Exercise details:
Send back the line that contains "Image resolution: width=1085" and all lines following it through the end of the data below, exactly, omitting pictures.

Records shown:
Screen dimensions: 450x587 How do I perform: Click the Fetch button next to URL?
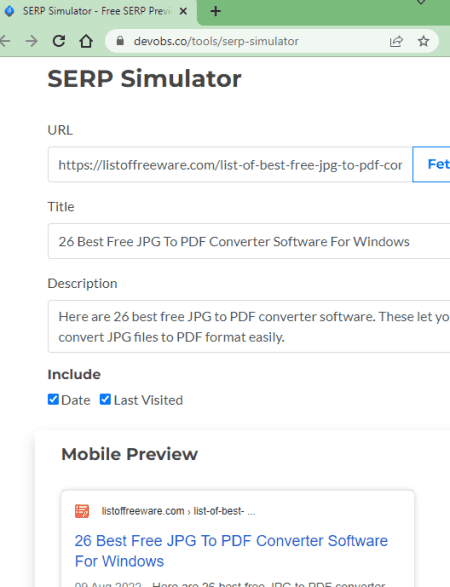pyautogui.click(x=431, y=164)
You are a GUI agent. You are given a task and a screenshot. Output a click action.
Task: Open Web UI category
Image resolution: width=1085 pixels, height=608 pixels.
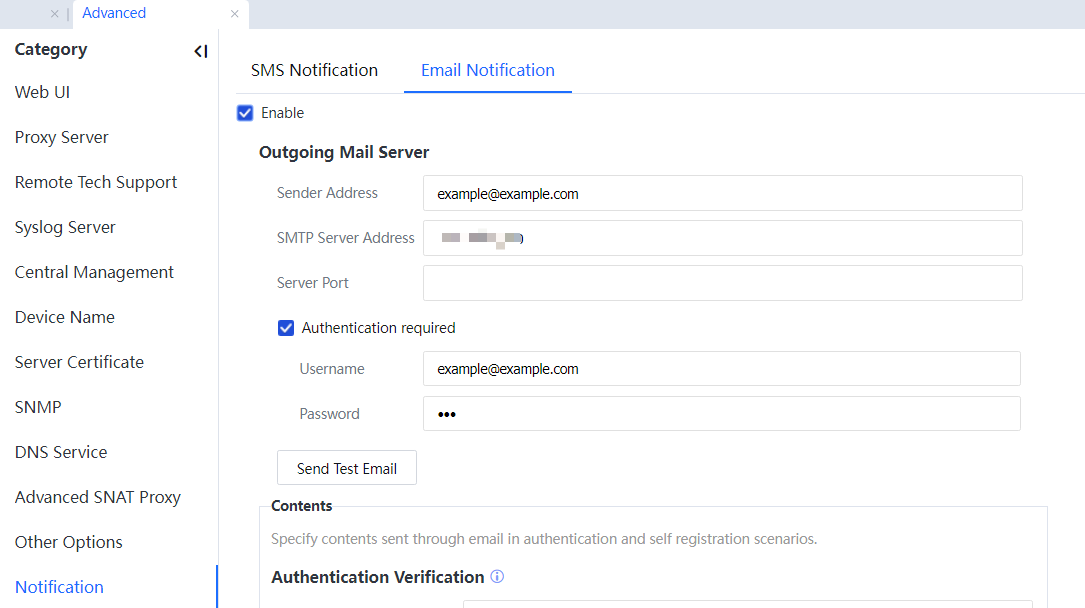pyautogui.click(x=42, y=92)
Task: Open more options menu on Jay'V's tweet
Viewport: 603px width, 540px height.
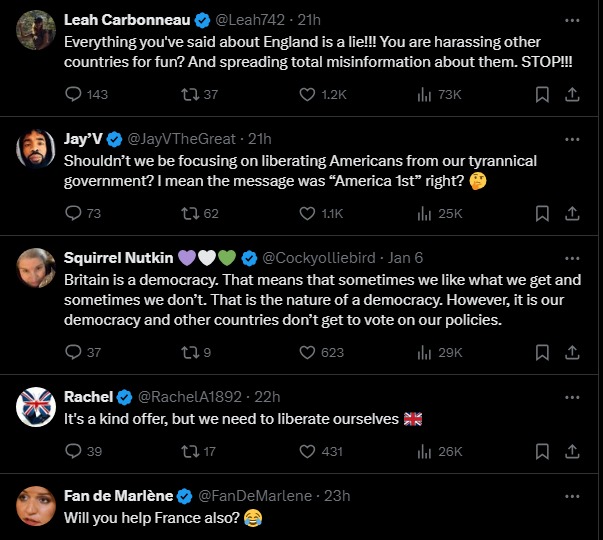Action: click(572, 138)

Exercise result:
Image resolution: width=1085 pixels, height=608 pixels.
pyautogui.click(x=42, y=92)
Task: Open more options menu on Jay'V's tweet
Viewport: 603px width, 540px height.
Action: click(572, 138)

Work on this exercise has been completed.